**Requirement:**
Only one stretch of the records below is wanted: the lines from the one holding "Kanal – Lots" through the one holding "Datenschutz (426, 1669)". Return it exactly, both ends included.

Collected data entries

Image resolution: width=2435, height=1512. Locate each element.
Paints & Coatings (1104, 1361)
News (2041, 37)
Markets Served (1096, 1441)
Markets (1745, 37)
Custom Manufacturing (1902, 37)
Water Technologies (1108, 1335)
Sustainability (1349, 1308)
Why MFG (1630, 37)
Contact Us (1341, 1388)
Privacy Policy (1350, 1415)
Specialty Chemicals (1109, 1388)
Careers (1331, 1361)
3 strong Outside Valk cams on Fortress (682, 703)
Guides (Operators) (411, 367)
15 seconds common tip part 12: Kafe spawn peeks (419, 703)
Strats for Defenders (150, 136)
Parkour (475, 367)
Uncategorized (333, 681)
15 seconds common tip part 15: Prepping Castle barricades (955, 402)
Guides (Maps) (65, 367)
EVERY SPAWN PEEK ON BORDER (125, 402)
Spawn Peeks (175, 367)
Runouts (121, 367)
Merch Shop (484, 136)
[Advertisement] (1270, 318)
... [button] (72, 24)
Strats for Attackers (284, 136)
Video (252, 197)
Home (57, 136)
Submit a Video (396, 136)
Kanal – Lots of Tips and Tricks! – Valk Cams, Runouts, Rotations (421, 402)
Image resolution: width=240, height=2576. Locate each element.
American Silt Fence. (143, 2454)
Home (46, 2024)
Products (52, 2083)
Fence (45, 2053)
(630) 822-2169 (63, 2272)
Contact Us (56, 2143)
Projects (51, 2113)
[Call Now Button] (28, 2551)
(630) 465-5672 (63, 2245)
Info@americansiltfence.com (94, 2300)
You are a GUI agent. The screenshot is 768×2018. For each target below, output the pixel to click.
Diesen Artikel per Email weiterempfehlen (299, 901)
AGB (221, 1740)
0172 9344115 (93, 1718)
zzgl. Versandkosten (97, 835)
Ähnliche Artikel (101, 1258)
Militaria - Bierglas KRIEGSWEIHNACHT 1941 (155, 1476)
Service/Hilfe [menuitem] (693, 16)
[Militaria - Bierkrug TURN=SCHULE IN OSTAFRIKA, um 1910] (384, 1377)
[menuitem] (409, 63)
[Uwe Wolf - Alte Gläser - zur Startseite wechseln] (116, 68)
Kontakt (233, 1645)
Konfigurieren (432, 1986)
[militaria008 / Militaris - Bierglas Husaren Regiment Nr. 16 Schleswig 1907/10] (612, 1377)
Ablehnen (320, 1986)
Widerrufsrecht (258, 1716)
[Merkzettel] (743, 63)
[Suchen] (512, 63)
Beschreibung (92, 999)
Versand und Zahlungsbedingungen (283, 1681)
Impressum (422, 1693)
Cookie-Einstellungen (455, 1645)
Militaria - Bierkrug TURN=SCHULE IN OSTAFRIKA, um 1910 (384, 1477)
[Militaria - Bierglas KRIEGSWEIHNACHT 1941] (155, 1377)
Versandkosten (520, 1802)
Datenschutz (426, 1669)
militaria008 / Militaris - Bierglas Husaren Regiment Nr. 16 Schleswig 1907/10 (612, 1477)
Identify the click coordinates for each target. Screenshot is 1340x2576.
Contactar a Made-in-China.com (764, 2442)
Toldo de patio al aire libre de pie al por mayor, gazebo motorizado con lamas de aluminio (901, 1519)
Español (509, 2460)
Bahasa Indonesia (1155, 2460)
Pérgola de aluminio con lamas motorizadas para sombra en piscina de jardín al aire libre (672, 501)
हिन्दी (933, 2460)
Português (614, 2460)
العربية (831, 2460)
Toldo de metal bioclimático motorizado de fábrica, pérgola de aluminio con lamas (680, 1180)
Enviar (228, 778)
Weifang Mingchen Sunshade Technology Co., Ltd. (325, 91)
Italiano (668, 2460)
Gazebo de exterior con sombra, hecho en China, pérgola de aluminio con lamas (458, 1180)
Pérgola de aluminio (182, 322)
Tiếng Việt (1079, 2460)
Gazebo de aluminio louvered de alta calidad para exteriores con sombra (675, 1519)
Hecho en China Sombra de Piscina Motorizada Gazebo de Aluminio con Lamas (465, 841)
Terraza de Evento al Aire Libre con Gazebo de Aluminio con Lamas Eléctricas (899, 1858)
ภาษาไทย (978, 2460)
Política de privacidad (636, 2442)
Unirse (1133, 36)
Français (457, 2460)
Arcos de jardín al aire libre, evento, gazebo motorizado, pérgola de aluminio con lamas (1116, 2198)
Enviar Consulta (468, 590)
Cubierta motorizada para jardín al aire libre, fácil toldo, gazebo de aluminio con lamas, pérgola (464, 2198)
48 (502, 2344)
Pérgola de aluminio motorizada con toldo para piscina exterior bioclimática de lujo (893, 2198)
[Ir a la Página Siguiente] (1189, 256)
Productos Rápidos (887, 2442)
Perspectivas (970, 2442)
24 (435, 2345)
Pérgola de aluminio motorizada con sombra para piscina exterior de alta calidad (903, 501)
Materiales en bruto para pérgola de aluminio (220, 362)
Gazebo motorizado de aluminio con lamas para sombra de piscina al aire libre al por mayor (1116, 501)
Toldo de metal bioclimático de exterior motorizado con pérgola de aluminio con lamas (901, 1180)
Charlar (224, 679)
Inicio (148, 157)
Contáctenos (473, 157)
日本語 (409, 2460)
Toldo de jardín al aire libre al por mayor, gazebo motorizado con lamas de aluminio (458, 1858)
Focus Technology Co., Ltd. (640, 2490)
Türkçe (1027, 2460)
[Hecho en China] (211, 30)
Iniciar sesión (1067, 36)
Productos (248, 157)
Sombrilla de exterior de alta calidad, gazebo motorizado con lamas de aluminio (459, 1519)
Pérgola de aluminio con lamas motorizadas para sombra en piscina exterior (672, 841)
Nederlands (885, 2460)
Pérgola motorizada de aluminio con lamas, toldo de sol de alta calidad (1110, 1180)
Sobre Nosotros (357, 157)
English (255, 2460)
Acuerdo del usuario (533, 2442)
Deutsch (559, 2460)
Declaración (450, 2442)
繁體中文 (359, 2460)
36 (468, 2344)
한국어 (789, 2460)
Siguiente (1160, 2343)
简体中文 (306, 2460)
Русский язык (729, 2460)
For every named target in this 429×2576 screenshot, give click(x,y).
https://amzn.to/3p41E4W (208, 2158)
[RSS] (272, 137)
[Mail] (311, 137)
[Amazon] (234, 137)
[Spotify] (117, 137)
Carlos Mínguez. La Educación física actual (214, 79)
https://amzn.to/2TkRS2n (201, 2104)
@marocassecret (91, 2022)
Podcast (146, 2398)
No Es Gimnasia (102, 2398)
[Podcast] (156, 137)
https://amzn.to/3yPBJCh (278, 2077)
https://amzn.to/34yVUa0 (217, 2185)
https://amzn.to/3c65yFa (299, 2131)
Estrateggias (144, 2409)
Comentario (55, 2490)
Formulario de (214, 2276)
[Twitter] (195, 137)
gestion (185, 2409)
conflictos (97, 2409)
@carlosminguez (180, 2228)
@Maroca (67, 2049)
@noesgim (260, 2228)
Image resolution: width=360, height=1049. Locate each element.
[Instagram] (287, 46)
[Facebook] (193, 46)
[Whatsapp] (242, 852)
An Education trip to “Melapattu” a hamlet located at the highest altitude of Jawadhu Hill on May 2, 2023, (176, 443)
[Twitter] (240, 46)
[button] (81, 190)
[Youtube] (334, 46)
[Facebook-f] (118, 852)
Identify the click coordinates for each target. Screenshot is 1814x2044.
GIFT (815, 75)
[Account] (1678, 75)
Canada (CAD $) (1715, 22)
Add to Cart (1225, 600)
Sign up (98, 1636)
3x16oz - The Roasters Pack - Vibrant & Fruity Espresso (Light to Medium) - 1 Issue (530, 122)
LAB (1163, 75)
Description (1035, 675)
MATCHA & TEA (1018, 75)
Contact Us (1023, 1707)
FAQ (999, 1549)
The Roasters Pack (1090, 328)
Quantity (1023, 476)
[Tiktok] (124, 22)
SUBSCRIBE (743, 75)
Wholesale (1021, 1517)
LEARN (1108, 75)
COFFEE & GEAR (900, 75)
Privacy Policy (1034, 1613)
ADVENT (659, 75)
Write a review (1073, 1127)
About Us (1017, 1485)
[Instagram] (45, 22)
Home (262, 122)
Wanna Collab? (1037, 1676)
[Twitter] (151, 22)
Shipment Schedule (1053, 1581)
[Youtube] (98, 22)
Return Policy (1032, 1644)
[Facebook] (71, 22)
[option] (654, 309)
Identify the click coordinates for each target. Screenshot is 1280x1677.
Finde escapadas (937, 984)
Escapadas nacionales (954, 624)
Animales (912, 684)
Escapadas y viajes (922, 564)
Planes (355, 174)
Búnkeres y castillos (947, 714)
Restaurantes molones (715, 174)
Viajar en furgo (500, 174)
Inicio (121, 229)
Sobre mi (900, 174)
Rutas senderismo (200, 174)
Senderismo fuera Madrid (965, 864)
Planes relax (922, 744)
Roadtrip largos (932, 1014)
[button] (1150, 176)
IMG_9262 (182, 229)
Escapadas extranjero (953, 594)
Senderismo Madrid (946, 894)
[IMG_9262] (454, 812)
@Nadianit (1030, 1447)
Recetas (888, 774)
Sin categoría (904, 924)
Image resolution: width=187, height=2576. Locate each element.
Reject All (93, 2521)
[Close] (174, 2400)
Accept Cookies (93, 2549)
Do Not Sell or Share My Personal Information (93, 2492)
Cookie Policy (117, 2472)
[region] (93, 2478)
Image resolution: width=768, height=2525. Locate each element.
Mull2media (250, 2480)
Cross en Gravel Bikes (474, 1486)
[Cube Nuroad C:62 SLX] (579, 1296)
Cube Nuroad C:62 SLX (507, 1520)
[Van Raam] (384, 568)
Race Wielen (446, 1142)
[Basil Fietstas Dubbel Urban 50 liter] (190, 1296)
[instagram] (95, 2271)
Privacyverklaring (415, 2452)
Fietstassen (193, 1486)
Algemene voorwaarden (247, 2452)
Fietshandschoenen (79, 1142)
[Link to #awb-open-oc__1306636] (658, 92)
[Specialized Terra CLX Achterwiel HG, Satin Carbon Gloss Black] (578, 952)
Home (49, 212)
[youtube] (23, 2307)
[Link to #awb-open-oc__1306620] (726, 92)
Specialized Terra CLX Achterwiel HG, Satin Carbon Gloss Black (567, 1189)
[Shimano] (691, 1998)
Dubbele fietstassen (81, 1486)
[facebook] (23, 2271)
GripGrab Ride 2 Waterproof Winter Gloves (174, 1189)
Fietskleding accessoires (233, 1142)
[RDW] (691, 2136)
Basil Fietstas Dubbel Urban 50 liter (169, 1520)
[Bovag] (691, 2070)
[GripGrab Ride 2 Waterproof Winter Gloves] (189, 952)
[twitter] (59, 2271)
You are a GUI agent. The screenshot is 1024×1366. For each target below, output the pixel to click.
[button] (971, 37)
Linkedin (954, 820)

**Result below:**
Kanal – Lots of Tips and Tricks! – Valk Cams, Runouts, Rotations (421, 402)
Image resolution: width=240, height=2576. Locate each element.
American Silt Fence. (143, 2454)
Home (46, 2024)
Products (52, 2083)
Fence (45, 2053)
(630) 822-2169 (63, 2272)
Contact Us (56, 2143)
Projects (51, 2113)
[Call Now Button] (28, 2551)
(630) 465-5672 (63, 2245)
Info@americansiltfence.com (94, 2300)
You are a GUI agent. The screenshot is 768×2018. For each target below, output the pixel to click.
Diesen Artikel per Email weiterempfehlen (299, 901)
AGB (221, 1740)
0172 9344115 (93, 1718)
zzgl. Versandkosten (97, 835)
Ähnliche Artikel (101, 1258)
Militaria - Bierglas KRIEGSWEIHNACHT 1941 (155, 1476)
Service/Hilfe [menuitem] (693, 16)
[Militaria - Bierkrug TURN=SCHULE IN OSTAFRIKA, um 1910] (384, 1377)
[menuitem] (409, 63)
[Uwe Wolf - Alte Gläser - zur Startseite wechseln] (116, 68)
Kontakt (233, 1645)
Konfigurieren (432, 1986)
[militaria008 / Militaris - Bierglas Husaren Regiment Nr. 16 Schleswig 1907/10] (612, 1377)
Ablehnen (320, 1986)
Widerrufsrecht (258, 1716)
[Merkzettel] (743, 63)
[Suchen] (512, 63)
Beschreibung (92, 999)
Versand und Zahlungsbedingungen (283, 1681)
Impressum (422, 1693)
Cookie-Einstellungen (455, 1645)
Militaria - Bierkrug TURN=SCHULE IN OSTAFRIKA, um 1910 (384, 1477)
[Militaria - Bierglas KRIEGSWEIHNACHT 1941] (155, 1377)
Versandkosten (520, 1802)
Datenschutz (426, 1669)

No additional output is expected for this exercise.